肝脏在能量代谢过程中发挥重要作用,肝脏糖代谢和脂代谢功能的紊乱与包括肥胖、脂肪性肝病、高脂血症以及糖尿病等代谢类疾病的发生息息相关。CRTC2是维持肝脏糖脂代谢稳态的一个重要调节因子。研究证实,在长期能量摄入过剩的条件下,肝脏Crtc2高表达并激活Creb转录活性。Crtc2/Creb复合体启动miR-34a的转录,肝脏细胞高表达miR-34a抑制Sirt1/Pparα信号通路。做为肝脏甘油三酯代谢的重要调控通路,Sirt1/Pparα信号通路的抑制会导致脂代谢异常,肝脏和血液甘油三酯的含量上升。同时Sirt1/Pparα信号通路的抑制会降低FGF21的分泌,致使肝脏能量代谢失衡,胰岛素敏感性降低,胰岛负荷增加。因此,长期能量摄入过剩条件下,miR-34a过量表达诱导的sirt1/Pparα信号通路的长期抑制是肥胖、脂肪肝、高脂血症和糖尿病等代谢疾病的重要诱因。研究人员在高脂饮食诱导的肥胖小鼠模型中证实,miR-34a的表达抑制是解除长期能量摄入过剩条件下肝脏病变和能量代谢失调的关键。因此,miR-34a作为靶点,在肥胖、脂肪肝、高脂血症和糖尿病的药物开发中极具价值。

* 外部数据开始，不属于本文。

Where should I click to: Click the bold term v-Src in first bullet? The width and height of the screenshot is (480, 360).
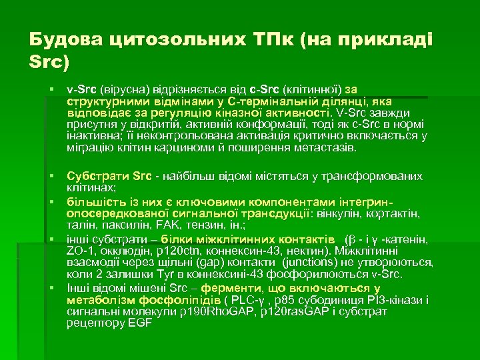pyautogui.click(x=81, y=88)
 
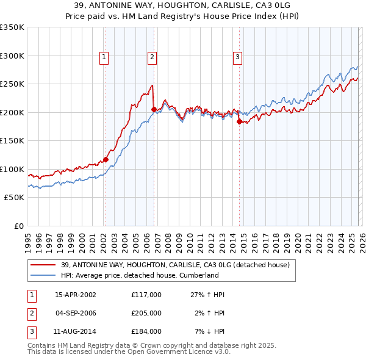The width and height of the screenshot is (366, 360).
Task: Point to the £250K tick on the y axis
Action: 12,84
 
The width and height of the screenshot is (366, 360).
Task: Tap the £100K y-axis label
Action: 12,169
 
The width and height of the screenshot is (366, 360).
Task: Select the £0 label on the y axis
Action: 19,226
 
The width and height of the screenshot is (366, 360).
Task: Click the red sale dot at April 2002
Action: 106,160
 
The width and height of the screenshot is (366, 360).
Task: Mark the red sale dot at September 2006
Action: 153,110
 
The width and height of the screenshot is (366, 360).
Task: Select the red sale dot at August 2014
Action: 239,122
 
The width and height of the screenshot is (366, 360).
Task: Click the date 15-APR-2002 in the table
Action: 76,295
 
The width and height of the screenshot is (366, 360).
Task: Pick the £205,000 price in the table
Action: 146,313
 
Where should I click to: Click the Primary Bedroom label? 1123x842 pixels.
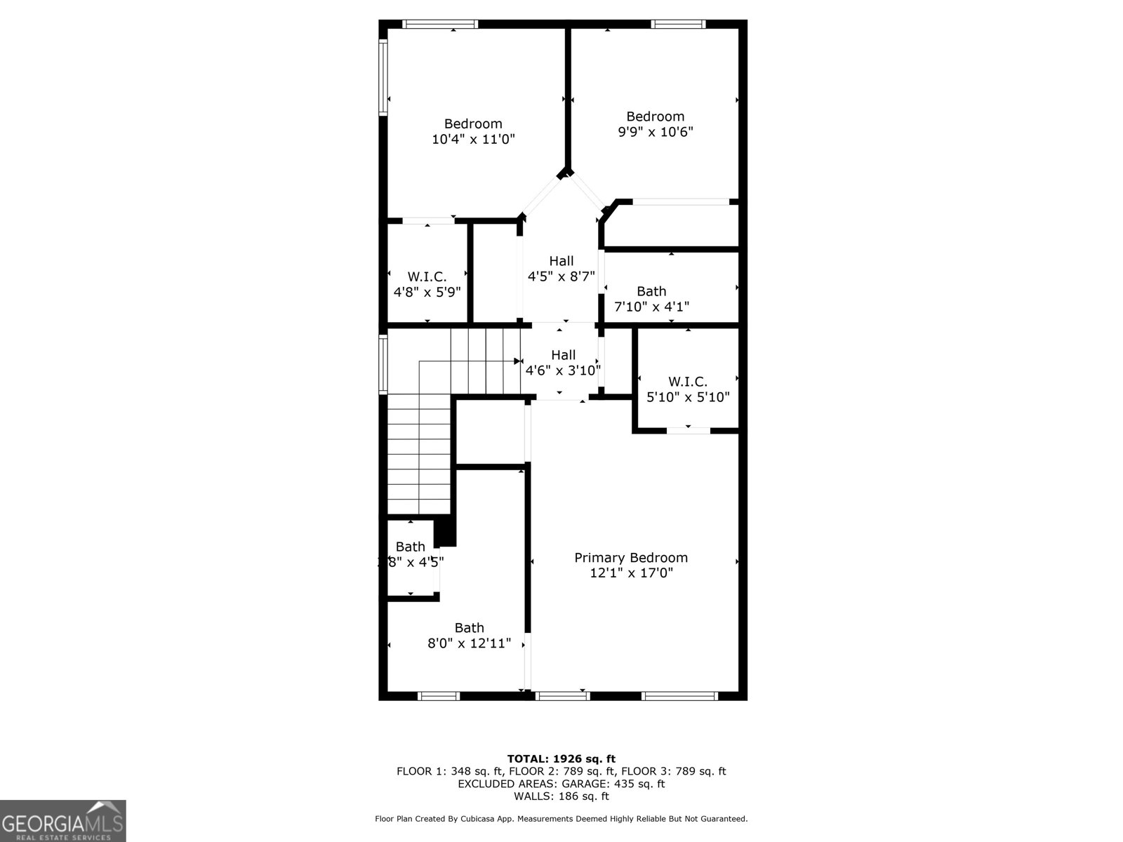[x=631, y=558]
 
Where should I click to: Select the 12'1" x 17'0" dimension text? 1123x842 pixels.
[x=631, y=573]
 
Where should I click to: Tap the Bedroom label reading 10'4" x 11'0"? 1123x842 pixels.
[x=473, y=124]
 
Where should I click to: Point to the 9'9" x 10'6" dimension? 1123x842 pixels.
[x=656, y=132]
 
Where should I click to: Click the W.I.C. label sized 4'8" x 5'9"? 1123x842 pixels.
[x=427, y=277]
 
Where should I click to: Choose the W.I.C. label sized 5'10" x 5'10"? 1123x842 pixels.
[x=687, y=382]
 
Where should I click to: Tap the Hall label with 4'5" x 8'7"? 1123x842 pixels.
[x=562, y=261]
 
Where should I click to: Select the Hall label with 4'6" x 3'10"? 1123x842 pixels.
[x=563, y=355]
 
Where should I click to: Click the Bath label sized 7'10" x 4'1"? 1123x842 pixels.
[x=651, y=291]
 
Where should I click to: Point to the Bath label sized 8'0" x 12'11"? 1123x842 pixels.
[x=469, y=628]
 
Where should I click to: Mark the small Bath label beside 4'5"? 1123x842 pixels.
[x=410, y=547]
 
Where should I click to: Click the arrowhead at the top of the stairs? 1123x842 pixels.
[x=517, y=361]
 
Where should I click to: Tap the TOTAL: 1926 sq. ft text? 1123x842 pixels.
[x=561, y=759]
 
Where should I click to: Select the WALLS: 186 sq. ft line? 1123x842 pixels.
[x=561, y=796]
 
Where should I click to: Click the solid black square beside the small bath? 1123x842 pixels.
[x=445, y=531]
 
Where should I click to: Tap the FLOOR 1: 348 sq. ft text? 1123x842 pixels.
[x=449, y=771]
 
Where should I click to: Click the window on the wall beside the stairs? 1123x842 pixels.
[x=383, y=363]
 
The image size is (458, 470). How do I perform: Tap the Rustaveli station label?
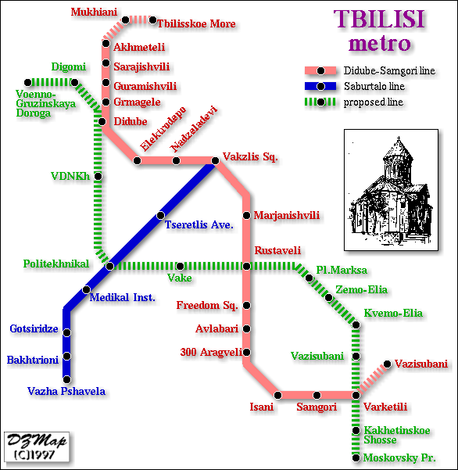click(x=277, y=251)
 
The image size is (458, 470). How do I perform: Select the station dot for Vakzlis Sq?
click(x=215, y=161)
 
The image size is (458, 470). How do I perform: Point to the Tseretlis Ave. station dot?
click(x=160, y=215)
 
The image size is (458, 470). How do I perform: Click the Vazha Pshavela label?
click(x=66, y=392)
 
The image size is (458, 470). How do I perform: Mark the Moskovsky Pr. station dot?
click(x=356, y=457)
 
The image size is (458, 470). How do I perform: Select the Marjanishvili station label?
click(x=287, y=216)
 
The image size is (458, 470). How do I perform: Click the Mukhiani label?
click(x=92, y=13)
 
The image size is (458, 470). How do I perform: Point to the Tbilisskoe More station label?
click(x=196, y=24)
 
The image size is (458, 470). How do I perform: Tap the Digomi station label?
click(x=69, y=67)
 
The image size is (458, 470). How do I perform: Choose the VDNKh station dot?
click(x=98, y=176)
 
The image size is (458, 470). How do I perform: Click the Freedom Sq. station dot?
click(x=246, y=305)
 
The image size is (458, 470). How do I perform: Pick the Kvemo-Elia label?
click(x=393, y=314)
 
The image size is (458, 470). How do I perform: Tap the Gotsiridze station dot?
click(x=67, y=332)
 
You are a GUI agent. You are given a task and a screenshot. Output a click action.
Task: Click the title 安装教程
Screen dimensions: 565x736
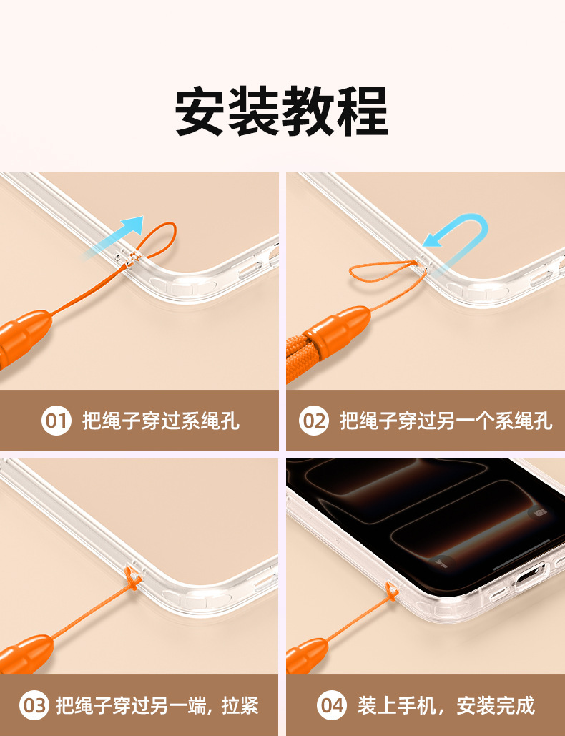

目前,以microRNA作为靶点的药物开发主要集中在体外合成microRNA的模拟物或拮抗分子,在体内模拟或抑制microRNA的生物活性,以期进行疾病的治疗。例如EnGenelC开发的MesomiR-1(miR-16mimic)和Mirna Therapeutics开发的MRX34(miR-34mimic)两种核酸小分子药物,均为microRNA的模拟物。然而,限于核酸药物本身的理化性质,microRNA的模拟物或拮抗物药物开发存在诸多障碍,其中最主要的就是药物分子在体内靶向递送和半衰期。虽然目前核酸分子的化学修饰技术以及核酸药物的递送技术有了很大的提高,但是microRNA的模拟物或拮抗分子药物开发仍需更有效的解决递送效率和体内稳定性的问题。
[发明内容]
本发明的目的在于提供一种具备高效靶向抑制miR-34a的人工环状RNA及其通用表达框架,以及携带该人工环状RNA分子通用表达框架的真核表达质粒、慢病毒、腺病毒、腺相关病毒、逆转录病毒在制备肥胖、脂肪肝、高脂血症和糖尿病的药物中的应用。
为实现上述目的,本发明包括一种式I序列的人工环状RNA的通用表达框架,
其中,
US为上游序列,碱基序列如SEQ ID NO.1所示,
DS为下游序列,碱基序列如SEQ ID NO.2所示,
34inh为miR-34a-5p的吸附抑制位点的序列,碱基序列如SEQ ID NO.3所示,
LS为连接序列,碱基序列如SEQ ID NO.4所示,
n个miR-34a-5p吸附位点序列通过连接序列连接并隔离,避免相邻两个吸附位点之间的干扰,n为自然数。
IS为环状RNA的鉴定序列,碱基序列如SEQ ID NO.5所示,用于环状RNA鉴定引物的结合。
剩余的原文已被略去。